▶ ASSIGNMENT:
Return exactly those lines of the material below that fall between the line holding "Click the broadcast icon for Partagez" and the line holding "Given: Click 'klicken Sie bitte hier' link", inclusive.

▶ TASK DATA:
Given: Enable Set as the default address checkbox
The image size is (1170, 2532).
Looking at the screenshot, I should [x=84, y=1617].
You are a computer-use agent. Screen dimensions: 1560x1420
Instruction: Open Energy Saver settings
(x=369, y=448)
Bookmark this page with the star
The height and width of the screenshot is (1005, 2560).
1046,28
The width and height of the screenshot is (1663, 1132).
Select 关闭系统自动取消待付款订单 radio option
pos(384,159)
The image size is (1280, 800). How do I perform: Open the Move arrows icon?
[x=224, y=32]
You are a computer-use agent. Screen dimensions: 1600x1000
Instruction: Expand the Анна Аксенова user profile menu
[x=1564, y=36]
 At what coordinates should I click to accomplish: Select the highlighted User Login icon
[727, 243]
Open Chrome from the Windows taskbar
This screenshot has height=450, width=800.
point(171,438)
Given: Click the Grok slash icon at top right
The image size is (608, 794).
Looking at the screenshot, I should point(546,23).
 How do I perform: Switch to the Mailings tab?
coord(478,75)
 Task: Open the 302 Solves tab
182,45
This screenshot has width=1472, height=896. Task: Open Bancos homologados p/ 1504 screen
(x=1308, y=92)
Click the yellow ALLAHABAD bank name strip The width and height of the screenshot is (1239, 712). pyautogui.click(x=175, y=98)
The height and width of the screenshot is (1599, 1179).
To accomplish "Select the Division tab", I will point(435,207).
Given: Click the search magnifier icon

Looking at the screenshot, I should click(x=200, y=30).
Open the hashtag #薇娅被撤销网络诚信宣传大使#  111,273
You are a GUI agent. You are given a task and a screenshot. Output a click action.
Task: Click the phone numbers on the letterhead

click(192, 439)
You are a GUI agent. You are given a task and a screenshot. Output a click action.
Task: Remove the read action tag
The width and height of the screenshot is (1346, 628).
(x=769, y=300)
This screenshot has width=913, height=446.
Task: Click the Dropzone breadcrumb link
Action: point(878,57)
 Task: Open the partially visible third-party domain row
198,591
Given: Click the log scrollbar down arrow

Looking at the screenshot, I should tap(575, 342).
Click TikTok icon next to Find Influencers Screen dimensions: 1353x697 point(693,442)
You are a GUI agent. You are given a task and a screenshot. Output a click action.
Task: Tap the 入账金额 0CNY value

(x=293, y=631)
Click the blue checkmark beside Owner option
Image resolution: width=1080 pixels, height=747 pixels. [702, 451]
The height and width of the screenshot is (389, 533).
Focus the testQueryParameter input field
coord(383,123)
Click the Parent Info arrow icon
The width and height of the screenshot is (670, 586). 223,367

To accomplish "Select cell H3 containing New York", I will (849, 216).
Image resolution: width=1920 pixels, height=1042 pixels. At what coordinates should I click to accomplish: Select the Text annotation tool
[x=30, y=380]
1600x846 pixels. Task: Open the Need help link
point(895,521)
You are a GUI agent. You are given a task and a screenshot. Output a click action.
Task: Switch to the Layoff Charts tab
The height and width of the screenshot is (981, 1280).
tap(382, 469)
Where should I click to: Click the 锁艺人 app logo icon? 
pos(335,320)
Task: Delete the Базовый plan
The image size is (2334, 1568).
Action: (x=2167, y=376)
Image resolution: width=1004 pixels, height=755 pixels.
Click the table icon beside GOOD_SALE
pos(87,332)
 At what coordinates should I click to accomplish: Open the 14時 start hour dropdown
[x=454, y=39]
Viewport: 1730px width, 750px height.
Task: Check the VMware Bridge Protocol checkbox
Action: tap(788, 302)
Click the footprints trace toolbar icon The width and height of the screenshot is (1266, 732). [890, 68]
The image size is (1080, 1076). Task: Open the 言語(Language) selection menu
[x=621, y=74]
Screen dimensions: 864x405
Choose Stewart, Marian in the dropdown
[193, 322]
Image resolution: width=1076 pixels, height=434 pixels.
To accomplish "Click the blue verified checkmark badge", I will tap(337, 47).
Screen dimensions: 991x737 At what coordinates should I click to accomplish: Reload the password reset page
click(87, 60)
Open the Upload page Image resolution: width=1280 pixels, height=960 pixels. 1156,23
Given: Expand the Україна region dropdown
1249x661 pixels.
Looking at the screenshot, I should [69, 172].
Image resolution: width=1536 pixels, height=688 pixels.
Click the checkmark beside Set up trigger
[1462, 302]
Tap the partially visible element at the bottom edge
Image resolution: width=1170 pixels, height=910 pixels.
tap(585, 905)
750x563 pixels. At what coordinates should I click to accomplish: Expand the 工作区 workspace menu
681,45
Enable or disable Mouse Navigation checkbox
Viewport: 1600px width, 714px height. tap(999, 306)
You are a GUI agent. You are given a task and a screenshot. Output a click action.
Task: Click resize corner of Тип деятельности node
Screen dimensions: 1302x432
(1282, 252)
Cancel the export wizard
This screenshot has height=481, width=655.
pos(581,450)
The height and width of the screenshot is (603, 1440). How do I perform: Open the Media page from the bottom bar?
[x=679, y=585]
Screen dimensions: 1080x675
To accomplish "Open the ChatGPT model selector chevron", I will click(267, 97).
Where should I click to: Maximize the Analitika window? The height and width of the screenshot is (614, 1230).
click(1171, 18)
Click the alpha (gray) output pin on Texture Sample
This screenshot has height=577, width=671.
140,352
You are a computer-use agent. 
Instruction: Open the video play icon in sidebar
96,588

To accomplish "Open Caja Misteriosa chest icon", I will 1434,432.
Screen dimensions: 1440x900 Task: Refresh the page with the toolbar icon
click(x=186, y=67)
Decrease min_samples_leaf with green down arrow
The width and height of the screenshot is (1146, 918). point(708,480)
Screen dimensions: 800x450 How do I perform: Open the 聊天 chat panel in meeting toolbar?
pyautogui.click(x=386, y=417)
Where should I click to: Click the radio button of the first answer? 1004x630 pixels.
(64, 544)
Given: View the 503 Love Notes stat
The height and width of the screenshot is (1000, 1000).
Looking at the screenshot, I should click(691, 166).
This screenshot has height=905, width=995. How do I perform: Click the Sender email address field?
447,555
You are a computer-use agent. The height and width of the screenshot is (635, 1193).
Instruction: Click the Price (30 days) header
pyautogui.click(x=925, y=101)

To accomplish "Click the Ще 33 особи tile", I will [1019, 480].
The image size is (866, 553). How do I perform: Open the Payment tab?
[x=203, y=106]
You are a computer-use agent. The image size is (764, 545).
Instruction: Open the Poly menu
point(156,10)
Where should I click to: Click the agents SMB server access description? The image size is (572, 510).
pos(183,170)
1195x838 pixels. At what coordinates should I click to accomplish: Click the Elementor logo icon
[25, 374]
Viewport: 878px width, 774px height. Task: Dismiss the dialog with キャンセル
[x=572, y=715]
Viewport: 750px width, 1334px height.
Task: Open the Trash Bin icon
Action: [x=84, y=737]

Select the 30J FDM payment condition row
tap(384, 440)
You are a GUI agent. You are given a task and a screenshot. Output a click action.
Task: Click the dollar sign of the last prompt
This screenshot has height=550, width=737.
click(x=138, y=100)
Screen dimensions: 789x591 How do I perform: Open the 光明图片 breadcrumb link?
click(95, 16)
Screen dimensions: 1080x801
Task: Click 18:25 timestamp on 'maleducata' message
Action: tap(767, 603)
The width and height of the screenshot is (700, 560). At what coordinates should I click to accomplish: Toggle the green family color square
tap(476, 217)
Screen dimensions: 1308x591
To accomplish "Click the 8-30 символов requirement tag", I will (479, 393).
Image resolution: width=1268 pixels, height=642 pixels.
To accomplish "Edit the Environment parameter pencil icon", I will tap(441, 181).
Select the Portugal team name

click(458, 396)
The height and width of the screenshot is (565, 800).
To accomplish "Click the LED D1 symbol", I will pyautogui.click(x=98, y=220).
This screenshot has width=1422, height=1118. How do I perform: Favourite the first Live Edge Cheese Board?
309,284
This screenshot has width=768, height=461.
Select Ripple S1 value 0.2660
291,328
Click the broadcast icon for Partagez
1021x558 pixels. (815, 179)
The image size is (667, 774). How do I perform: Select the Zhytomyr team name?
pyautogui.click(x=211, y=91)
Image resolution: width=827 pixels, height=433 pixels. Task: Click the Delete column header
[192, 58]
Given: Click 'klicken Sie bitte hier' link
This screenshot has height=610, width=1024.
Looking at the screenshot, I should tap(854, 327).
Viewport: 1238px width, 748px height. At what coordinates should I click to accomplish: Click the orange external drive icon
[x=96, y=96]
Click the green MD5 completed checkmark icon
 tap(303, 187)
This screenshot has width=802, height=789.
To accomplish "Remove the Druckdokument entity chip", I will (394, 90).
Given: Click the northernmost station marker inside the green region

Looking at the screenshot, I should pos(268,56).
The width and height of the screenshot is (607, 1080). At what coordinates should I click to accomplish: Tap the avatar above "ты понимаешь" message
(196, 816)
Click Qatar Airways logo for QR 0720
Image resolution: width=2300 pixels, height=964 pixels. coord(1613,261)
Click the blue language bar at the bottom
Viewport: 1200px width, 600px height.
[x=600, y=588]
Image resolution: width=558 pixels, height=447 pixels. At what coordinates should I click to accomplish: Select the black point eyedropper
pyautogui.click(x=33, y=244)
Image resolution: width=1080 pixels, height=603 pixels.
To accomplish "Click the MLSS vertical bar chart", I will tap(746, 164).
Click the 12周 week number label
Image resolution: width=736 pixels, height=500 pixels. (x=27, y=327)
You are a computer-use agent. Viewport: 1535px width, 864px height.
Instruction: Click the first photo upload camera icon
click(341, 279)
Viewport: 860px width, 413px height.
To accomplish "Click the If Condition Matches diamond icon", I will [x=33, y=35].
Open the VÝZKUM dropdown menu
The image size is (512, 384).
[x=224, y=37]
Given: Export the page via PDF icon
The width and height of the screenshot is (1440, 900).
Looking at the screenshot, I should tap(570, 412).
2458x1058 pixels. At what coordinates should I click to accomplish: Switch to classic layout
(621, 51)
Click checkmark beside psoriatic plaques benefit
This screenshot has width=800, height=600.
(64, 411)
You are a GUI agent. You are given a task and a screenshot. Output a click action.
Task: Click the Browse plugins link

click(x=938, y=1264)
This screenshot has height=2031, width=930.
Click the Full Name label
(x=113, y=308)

▶ ANSWER TO THE PROBLEM:
Click the broadcast icon for Partagez
1021x558 pixels. (815, 179)
The image size is (667, 774). How do I perform: Select the Zhytomyr team name?
pyautogui.click(x=211, y=91)
Image resolution: width=827 pixels, height=433 pixels. Task: Click the Delete column header
[192, 58]
Given: Click 'klicken Sie bitte hier' link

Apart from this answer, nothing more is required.